→ Problem: Note each line of the entries that includes "tweet". Then copy those lines.

→ Source material:

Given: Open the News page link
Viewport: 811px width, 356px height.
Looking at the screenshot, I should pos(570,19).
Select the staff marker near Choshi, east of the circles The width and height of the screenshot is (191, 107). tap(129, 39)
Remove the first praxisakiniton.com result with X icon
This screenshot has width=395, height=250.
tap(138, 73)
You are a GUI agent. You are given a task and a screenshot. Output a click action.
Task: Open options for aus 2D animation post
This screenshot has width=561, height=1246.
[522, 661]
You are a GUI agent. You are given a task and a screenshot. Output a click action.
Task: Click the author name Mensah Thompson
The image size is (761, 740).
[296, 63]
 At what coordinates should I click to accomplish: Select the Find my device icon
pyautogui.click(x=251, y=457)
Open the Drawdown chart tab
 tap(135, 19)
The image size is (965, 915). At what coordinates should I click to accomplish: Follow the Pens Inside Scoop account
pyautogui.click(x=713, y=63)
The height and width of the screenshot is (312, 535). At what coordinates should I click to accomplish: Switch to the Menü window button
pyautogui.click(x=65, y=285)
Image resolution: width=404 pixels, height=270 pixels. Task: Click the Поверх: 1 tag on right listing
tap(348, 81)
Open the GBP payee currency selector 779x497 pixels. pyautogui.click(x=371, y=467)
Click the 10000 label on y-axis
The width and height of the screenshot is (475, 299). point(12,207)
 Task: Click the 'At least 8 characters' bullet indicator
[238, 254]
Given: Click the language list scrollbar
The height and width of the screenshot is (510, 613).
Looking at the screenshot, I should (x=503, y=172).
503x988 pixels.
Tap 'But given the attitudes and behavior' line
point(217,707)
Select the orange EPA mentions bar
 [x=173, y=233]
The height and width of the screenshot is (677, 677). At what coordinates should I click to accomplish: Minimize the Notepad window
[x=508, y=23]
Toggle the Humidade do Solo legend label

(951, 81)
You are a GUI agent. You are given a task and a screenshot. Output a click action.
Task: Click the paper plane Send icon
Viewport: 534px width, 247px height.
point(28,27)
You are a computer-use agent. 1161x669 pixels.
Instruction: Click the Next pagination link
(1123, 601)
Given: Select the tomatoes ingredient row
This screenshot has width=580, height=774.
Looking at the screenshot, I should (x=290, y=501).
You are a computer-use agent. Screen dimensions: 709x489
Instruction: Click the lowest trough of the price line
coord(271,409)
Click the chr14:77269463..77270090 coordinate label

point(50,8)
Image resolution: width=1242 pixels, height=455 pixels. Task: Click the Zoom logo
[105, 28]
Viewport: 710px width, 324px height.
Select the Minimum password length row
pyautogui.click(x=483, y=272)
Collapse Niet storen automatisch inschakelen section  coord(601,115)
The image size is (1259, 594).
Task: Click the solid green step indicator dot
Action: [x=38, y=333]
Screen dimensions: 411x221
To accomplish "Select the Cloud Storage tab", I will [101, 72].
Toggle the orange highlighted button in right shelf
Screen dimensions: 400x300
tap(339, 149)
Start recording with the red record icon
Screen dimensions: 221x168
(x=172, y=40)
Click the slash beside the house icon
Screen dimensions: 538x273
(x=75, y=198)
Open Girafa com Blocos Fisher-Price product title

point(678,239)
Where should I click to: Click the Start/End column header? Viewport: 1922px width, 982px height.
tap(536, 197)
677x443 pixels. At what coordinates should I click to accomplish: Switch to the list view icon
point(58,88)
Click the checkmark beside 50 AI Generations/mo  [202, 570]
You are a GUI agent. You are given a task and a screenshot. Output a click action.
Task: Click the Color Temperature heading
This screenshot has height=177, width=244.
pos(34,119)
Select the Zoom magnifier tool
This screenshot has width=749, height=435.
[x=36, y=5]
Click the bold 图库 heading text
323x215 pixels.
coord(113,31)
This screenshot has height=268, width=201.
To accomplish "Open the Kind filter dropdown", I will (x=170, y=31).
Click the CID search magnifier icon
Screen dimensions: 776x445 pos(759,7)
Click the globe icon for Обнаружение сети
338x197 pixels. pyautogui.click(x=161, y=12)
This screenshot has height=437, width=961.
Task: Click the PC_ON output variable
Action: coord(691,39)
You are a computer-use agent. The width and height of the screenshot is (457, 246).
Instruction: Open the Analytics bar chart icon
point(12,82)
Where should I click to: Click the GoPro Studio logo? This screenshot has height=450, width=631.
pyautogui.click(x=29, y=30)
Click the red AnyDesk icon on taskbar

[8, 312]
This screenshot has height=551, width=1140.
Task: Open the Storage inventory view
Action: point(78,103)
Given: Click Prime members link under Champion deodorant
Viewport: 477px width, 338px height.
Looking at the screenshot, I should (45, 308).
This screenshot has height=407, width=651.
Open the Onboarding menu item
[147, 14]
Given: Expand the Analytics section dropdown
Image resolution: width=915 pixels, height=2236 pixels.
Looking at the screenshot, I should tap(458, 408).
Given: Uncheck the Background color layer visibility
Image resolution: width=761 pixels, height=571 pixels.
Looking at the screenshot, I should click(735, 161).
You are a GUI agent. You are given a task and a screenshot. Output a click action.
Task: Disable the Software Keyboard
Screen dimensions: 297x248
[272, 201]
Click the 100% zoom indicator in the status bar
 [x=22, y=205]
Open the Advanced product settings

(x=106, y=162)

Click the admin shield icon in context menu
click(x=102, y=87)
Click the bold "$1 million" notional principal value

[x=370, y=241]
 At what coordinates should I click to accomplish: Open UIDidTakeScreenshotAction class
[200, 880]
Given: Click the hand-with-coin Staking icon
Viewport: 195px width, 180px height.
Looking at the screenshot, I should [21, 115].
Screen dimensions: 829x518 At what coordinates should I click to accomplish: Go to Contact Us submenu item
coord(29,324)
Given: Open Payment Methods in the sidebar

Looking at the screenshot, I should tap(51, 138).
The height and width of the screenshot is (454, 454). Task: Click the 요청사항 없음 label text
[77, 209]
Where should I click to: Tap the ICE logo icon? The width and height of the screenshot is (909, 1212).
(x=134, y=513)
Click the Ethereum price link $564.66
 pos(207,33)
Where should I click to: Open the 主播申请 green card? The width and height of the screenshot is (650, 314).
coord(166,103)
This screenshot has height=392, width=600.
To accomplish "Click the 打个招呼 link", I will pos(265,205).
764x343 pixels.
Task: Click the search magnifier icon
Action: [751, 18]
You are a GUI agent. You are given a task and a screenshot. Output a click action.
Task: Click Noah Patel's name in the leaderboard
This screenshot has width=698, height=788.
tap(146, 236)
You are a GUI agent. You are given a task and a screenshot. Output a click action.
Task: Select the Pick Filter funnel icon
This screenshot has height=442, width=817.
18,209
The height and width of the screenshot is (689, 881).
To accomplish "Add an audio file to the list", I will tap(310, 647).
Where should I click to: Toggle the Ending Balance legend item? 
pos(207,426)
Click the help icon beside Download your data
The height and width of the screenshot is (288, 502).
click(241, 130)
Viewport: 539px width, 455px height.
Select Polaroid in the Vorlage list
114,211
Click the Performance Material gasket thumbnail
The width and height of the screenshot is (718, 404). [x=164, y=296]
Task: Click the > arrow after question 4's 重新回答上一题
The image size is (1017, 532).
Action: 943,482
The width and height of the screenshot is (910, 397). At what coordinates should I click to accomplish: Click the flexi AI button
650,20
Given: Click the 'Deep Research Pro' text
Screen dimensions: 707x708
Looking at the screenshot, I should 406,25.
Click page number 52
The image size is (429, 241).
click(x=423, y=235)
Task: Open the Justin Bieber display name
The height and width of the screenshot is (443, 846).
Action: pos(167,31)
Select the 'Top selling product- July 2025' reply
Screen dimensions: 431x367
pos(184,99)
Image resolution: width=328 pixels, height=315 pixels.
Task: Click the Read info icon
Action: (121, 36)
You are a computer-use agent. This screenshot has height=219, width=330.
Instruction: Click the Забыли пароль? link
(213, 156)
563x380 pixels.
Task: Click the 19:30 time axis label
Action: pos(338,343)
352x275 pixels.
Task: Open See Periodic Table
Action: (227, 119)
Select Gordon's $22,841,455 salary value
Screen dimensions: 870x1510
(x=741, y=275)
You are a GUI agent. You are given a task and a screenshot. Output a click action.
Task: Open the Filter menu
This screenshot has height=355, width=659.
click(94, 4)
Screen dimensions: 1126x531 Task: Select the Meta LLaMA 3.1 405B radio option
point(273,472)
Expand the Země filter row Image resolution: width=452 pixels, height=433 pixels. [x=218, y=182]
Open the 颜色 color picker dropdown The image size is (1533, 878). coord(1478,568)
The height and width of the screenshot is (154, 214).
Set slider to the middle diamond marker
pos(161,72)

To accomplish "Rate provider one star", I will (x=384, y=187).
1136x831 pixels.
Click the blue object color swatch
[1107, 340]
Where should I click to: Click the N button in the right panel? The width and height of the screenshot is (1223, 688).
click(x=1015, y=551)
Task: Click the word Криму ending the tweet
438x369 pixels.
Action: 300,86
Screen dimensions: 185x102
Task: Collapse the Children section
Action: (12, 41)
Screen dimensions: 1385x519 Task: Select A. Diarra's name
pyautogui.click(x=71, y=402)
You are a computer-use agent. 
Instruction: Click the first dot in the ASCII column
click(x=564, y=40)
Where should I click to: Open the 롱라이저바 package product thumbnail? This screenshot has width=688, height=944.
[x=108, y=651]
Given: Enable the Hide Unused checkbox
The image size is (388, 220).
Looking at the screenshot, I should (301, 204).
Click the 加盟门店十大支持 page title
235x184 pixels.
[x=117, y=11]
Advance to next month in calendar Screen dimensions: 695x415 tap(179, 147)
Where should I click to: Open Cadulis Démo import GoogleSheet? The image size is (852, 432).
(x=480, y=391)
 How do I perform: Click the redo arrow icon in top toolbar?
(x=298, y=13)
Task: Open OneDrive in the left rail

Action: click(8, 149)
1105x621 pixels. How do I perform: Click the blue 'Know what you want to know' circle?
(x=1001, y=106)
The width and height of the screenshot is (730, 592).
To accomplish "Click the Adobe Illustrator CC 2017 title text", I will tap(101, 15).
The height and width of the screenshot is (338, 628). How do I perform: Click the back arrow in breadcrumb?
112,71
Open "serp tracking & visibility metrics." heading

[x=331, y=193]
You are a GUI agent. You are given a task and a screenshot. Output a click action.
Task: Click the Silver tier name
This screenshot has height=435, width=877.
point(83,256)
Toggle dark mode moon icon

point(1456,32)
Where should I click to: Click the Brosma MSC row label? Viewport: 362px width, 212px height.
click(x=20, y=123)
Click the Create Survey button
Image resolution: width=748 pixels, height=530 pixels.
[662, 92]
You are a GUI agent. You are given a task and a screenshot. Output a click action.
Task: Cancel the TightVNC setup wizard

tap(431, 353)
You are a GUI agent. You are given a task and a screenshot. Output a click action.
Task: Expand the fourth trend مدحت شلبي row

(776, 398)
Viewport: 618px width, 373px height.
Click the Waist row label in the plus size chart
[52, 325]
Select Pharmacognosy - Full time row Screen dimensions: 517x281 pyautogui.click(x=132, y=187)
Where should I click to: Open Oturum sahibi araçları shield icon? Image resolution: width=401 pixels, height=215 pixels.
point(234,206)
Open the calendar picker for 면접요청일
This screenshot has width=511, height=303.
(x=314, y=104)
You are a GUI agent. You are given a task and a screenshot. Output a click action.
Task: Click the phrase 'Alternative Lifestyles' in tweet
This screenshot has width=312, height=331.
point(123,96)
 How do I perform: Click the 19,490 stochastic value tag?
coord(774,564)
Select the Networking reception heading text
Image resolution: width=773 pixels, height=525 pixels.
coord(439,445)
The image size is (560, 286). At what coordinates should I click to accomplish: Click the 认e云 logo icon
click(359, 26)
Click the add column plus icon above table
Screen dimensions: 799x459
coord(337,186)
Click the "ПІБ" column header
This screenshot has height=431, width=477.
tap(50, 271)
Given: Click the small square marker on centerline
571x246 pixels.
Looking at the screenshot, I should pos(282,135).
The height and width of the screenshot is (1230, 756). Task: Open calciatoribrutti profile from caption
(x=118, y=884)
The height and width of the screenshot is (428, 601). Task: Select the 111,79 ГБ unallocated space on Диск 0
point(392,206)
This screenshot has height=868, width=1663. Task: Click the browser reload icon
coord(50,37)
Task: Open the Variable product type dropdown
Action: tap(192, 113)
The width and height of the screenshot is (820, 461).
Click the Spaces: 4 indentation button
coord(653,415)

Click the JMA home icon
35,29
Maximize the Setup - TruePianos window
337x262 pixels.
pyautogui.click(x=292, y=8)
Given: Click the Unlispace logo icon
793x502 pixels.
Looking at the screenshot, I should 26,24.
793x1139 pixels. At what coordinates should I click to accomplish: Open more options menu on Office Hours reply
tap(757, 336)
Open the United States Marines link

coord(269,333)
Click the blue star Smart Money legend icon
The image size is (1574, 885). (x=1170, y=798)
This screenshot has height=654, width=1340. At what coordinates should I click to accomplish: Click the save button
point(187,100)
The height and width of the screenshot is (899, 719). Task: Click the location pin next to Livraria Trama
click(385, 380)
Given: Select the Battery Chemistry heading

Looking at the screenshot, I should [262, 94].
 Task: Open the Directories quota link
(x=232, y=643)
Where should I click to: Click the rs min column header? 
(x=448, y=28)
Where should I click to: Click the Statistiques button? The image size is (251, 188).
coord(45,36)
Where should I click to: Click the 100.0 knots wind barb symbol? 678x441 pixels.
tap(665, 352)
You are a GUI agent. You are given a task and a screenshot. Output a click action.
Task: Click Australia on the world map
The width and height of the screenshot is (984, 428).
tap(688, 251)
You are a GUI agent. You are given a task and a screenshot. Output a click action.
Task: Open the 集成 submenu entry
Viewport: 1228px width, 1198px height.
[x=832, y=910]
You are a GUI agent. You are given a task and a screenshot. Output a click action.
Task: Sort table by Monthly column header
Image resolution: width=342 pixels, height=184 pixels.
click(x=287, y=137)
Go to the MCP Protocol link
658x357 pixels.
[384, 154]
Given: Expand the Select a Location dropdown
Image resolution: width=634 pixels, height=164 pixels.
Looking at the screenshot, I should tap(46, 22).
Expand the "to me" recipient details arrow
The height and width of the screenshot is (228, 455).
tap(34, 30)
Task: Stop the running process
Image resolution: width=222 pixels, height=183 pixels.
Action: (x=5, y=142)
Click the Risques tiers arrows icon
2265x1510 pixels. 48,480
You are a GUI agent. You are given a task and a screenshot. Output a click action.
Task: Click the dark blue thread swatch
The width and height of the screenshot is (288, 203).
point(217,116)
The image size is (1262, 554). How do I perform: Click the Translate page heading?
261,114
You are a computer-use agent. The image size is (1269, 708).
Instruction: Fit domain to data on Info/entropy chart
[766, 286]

→ Expected output:
Task: Click the word Криму ending the tweet
Task: Click the phrase 'Alternative Lifestyles' in tweet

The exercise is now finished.